> SUPPLIED MATERIAL:
----------------------------------------

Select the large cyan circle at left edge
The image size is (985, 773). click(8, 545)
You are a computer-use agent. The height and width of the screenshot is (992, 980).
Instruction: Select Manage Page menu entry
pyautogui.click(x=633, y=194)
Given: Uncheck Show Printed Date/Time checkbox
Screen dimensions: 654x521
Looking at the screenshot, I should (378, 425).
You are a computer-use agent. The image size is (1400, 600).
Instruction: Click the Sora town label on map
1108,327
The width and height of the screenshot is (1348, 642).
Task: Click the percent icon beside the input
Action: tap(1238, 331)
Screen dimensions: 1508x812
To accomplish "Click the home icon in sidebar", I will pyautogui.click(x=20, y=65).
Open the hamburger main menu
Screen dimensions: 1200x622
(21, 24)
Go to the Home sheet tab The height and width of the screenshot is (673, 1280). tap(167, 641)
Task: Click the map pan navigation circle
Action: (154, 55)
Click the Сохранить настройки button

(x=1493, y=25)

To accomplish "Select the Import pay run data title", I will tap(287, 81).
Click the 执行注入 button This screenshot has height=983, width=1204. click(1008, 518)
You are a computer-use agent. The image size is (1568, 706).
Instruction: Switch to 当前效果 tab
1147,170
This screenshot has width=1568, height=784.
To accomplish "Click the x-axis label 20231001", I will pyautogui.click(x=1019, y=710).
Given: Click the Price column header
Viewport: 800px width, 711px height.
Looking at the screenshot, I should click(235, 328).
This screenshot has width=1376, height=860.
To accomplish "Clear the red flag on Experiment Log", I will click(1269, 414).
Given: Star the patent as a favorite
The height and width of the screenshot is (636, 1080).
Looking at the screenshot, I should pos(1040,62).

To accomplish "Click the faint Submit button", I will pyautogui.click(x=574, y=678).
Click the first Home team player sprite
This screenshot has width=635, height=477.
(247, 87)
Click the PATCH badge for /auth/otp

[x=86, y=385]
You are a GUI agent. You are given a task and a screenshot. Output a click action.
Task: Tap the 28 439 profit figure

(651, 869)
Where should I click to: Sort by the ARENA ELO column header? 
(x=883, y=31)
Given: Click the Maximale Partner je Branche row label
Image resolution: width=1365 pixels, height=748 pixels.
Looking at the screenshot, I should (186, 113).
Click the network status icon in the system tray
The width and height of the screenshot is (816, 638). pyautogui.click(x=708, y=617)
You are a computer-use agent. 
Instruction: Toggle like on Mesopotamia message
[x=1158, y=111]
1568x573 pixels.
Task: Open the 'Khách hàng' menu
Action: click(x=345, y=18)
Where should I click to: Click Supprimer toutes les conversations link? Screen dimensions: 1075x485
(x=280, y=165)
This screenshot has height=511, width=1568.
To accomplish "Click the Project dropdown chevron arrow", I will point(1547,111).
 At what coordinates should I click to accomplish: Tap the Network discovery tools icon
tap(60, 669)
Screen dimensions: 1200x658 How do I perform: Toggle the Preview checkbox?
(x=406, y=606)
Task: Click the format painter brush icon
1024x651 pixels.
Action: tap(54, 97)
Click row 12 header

----------------------------------------

> WHAT YOU NEED TO DO: Put every line of the listing, from the first line down to the line containing "pyautogui.click(x=633, y=194)" (both included), into a JSON list of strings with one string per line, leaving out blank lines.

> FULL SOLUTION:
[
  "Select the large cyan circle at left edge",
  "The image size is (985, 773). click(8, 545)",
  "You are a computer-use agent. The height and width of the screenshot is (992, 980).",
  "Instruction: Select Manage Page menu entry",
  "pyautogui.click(x=633, y=194)"
]